▸ **Available records**:
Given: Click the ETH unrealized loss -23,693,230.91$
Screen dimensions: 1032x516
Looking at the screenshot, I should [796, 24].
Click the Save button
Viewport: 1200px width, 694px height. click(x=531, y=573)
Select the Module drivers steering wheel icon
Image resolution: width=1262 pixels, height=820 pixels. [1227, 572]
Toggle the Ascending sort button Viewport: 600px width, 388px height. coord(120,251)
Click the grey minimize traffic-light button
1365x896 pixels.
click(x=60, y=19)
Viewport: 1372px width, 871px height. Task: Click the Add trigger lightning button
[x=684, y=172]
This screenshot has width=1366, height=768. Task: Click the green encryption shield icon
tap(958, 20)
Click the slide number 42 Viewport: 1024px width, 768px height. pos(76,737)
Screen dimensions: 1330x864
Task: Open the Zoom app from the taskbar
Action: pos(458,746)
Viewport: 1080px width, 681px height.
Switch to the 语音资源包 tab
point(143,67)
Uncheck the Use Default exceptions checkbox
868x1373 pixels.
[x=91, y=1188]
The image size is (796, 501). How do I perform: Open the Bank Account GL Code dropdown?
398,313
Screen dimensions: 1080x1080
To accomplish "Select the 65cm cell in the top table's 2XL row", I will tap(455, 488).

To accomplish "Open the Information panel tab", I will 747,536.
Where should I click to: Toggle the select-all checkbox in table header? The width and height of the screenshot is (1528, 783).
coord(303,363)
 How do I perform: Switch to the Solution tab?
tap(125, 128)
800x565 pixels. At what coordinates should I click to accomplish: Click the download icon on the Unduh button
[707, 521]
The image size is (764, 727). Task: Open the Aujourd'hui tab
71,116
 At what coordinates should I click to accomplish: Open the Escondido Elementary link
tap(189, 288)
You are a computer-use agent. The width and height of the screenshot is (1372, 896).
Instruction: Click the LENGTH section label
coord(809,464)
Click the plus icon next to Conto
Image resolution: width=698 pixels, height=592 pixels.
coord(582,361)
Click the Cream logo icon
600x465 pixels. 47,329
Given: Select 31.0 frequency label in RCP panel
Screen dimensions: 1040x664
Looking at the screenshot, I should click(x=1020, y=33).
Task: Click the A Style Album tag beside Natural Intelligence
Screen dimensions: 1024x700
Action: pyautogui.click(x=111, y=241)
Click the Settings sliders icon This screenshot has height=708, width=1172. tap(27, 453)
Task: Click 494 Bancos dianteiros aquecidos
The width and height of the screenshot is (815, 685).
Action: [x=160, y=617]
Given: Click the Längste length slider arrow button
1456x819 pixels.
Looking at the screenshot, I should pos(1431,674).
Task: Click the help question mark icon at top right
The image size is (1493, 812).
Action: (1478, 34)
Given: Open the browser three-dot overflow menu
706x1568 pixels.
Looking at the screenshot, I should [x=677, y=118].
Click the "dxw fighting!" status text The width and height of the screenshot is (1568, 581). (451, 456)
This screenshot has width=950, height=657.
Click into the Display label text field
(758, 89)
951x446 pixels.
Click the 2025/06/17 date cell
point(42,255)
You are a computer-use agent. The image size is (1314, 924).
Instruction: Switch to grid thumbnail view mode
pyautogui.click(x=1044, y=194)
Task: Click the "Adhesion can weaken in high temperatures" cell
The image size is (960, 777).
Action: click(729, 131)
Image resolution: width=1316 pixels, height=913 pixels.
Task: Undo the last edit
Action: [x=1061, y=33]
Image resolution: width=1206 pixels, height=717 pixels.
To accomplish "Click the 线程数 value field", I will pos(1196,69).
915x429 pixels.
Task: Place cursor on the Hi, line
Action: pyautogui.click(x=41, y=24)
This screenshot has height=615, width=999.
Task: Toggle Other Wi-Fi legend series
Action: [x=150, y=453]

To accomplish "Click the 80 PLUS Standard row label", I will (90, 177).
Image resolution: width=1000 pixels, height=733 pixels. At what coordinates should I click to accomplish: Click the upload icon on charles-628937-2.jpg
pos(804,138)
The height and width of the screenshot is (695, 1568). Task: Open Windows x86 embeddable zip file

▸ **Work required**: Your answer must consist only of the lines from the one with "1456x819 pixels." through the final line of the entries, each retyped exactly.

▸ **Problem solution**:
1456x819 pixels.
Looking at the screenshot, I should pos(1431,674).
Task: Click the help question mark icon at top right
The image size is (1493, 812).
Action: (1478, 34)
Given: Open the browser three-dot overflow menu
706x1568 pixels.
Looking at the screenshot, I should [x=677, y=118].
Click the "dxw fighting!" status text The width and height of the screenshot is (1568, 581). (451, 456)
This screenshot has width=950, height=657.
Click into the Display label text field
(758, 89)
951x446 pixels.
Click the 2025/06/17 date cell
point(42,255)
You are a computer-use agent. The image size is (1314, 924).
Instruction: Switch to grid thumbnail view mode
pyautogui.click(x=1044, y=194)
Task: Click the "Adhesion can weaken in high temperatures" cell
The image size is (960, 777).
Action: click(729, 131)
Image resolution: width=1316 pixels, height=913 pixels.
Task: Undo the last edit
Action: [x=1061, y=33]
Image resolution: width=1206 pixels, height=717 pixels.
To accomplish "Click the 线程数 value field", I will pos(1196,69).
915x429 pixels.
Task: Place cursor on the Hi, line
Action: pyautogui.click(x=41, y=24)
This screenshot has height=615, width=999.
Task: Toggle Other Wi-Fi legend series
Action: [x=150, y=453]

To accomplish "Click the 80 PLUS Standard row label", I will (90, 177).
Image resolution: width=1000 pixels, height=733 pixels. At what coordinates should I click to accomplish: Click the upload icon on charles-628937-2.jpg
pos(804,138)
The height and width of the screenshot is (695, 1568). Task: Open Windows x86 embeddable zip file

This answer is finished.